### INPUT DATA
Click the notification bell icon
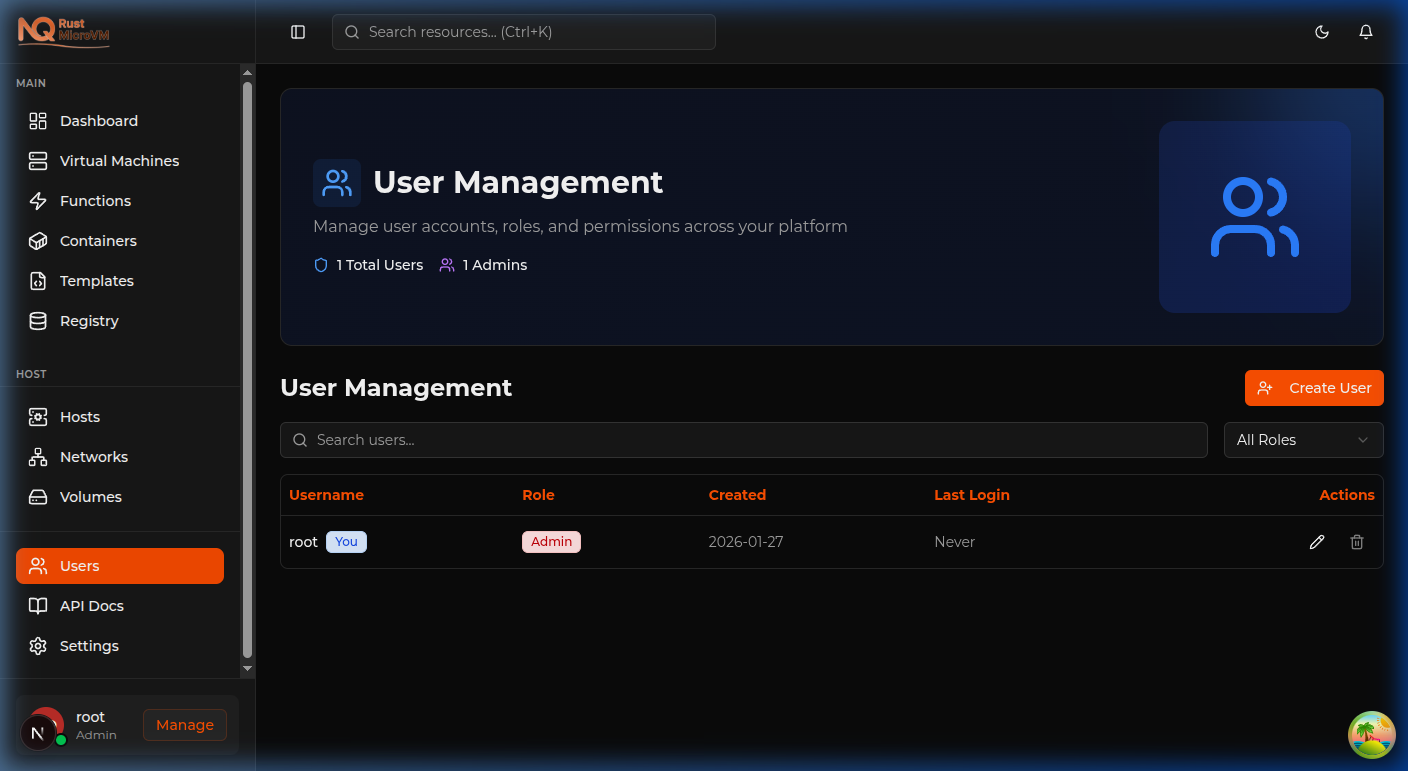The height and width of the screenshot is (771, 1408). [x=1365, y=31]
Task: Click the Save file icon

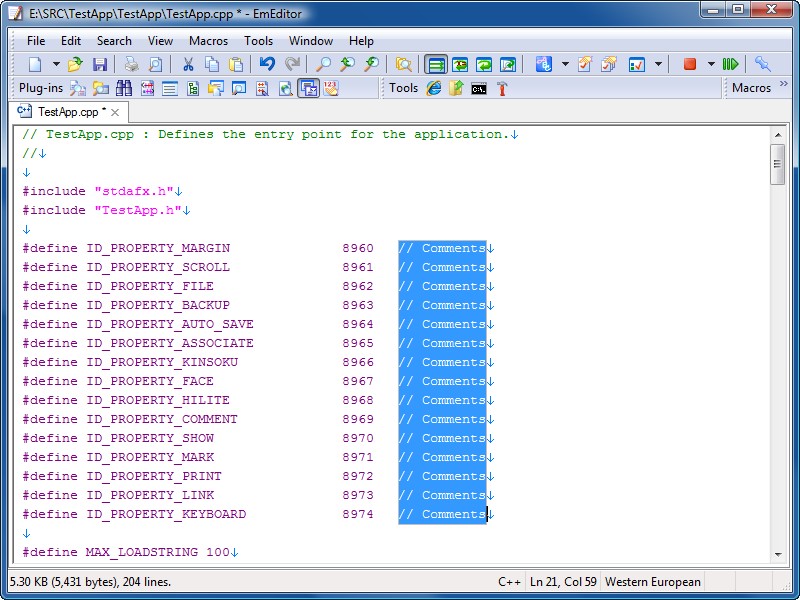Action: pyautogui.click(x=100, y=64)
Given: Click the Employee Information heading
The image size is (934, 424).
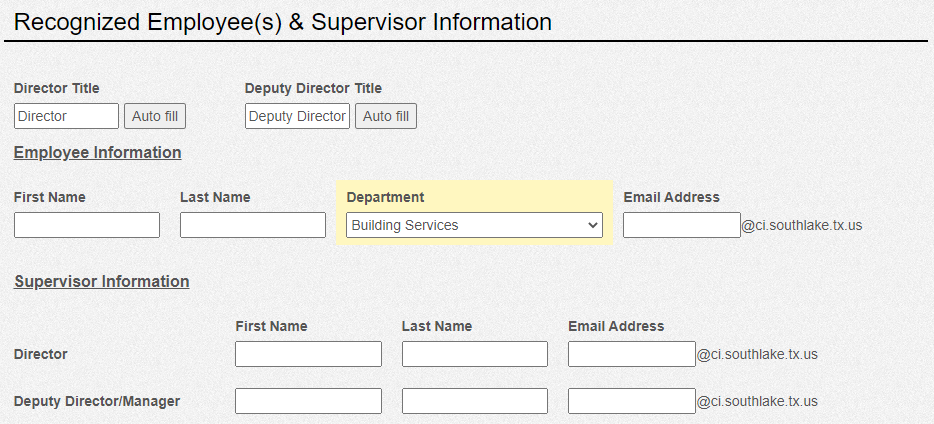Looking at the screenshot, I should (x=98, y=152).
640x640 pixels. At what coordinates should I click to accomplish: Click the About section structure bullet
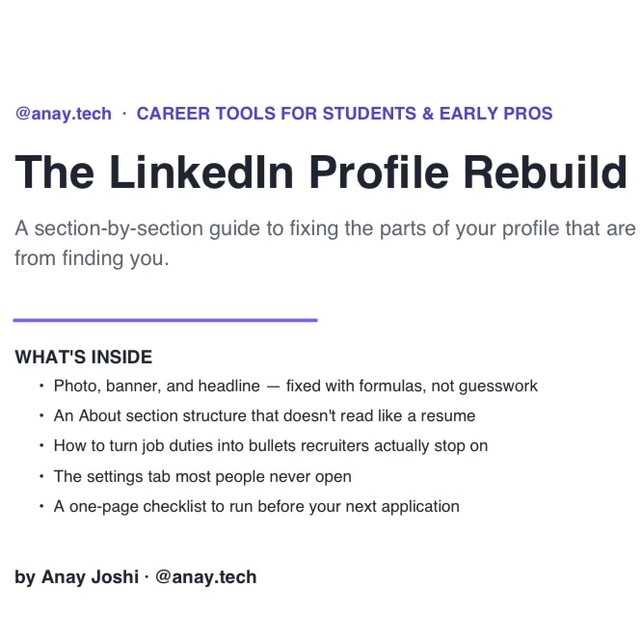[x=264, y=416]
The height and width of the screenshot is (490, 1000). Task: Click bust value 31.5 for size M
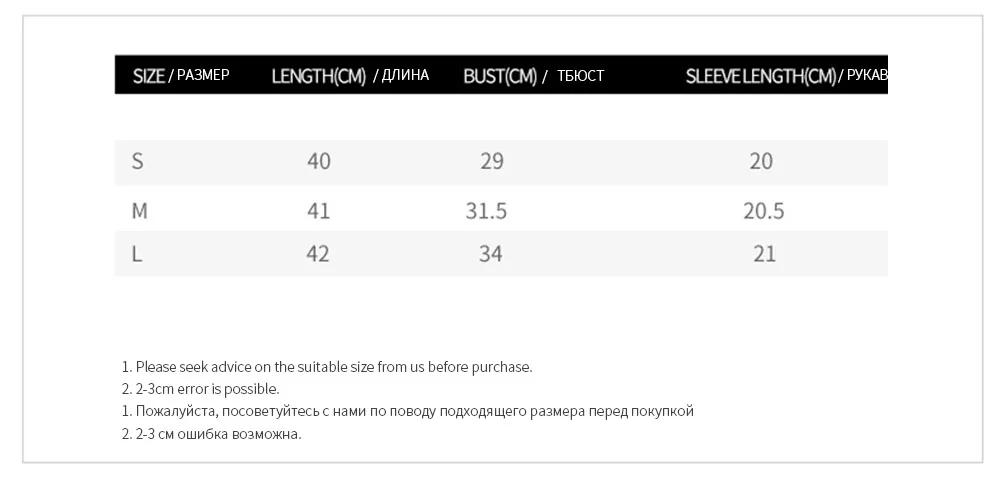point(486,211)
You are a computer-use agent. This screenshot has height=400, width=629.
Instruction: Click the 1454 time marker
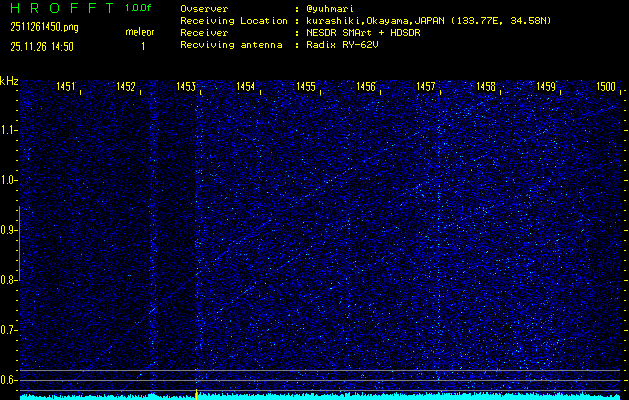246,87
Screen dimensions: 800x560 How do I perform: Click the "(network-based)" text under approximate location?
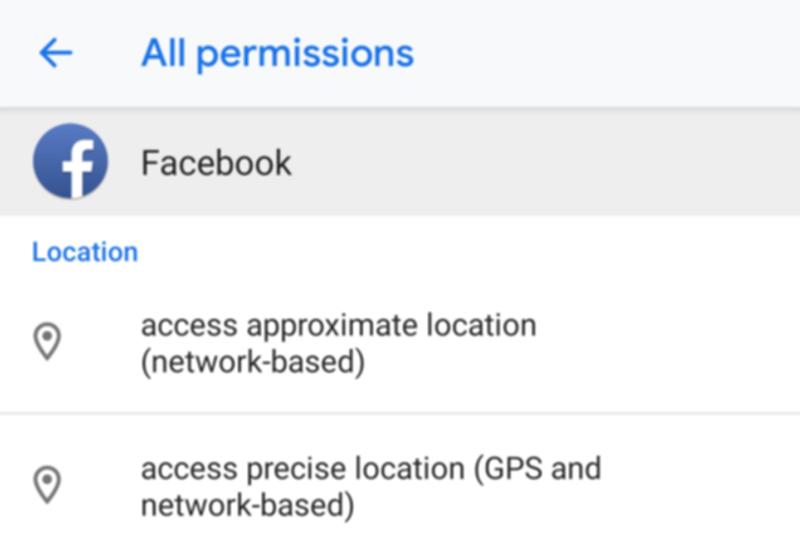(252, 362)
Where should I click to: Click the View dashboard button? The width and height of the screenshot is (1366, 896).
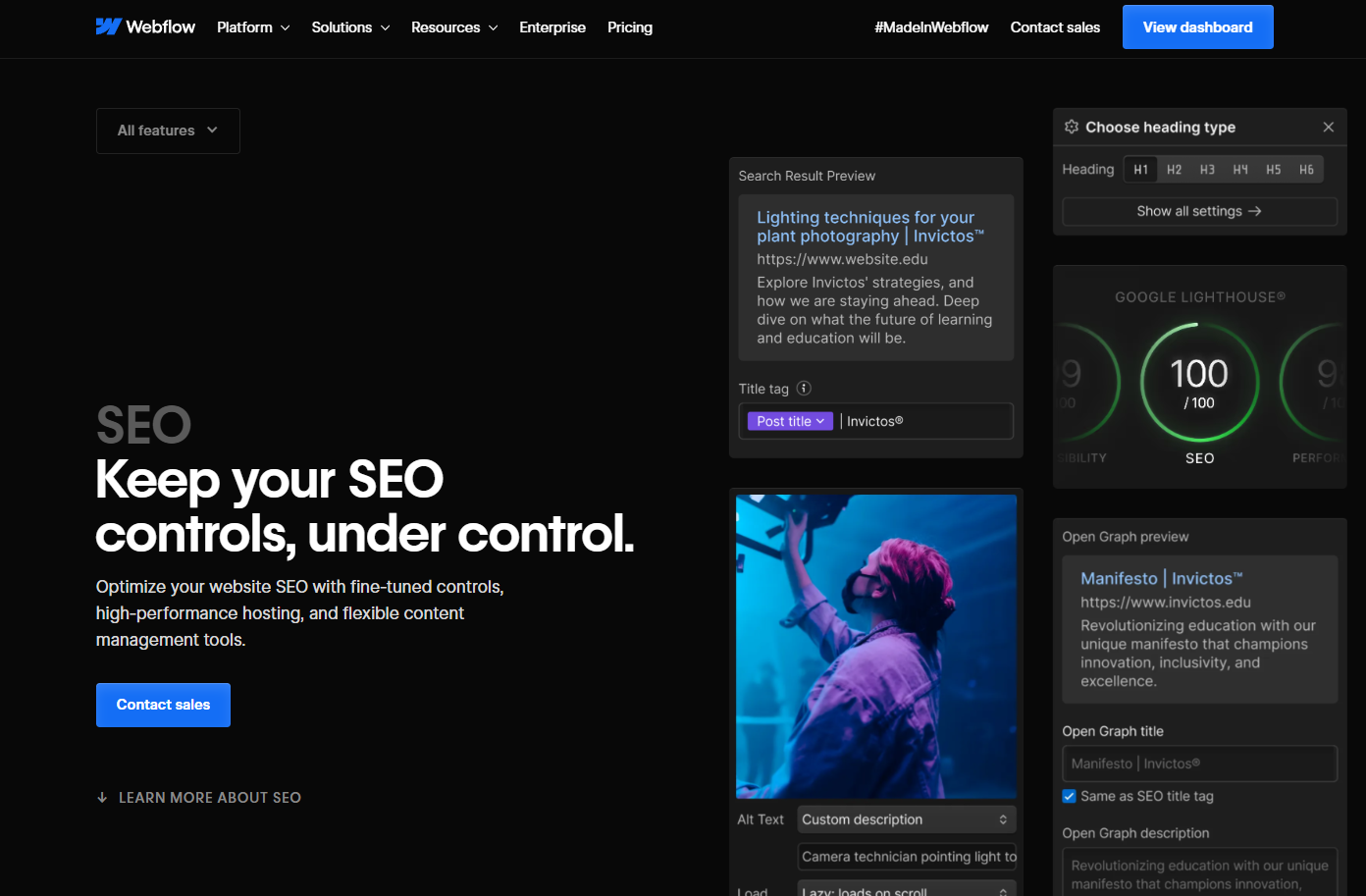1197,27
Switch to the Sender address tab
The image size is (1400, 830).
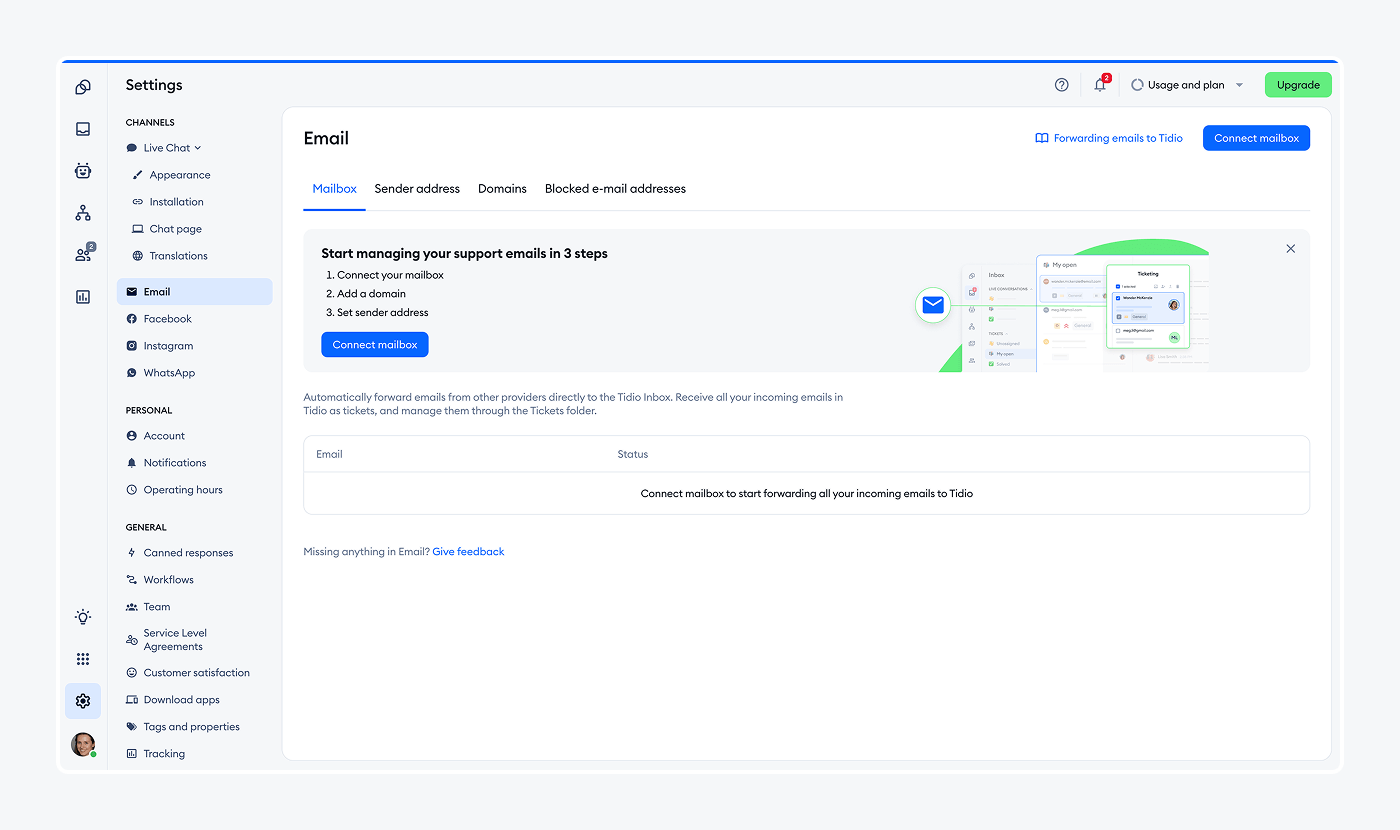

### ASSIGNMENT
Only the lines from the line with "Screen dimensions: 800x560" through the end of the records belong in your copy. Repeat them exactly, without pictures.

### OUTPUT OF THE TASK
Screen dimensions: 800x560 How do I perform: Click the "(network-based)" text under approximate location?
(252, 362)
Where should I click to: Click the View dashboard button? The width and height of the screenshot is (1366, 896).
1197,27
Switch to the Sender address tab
The image size is (1400, 830).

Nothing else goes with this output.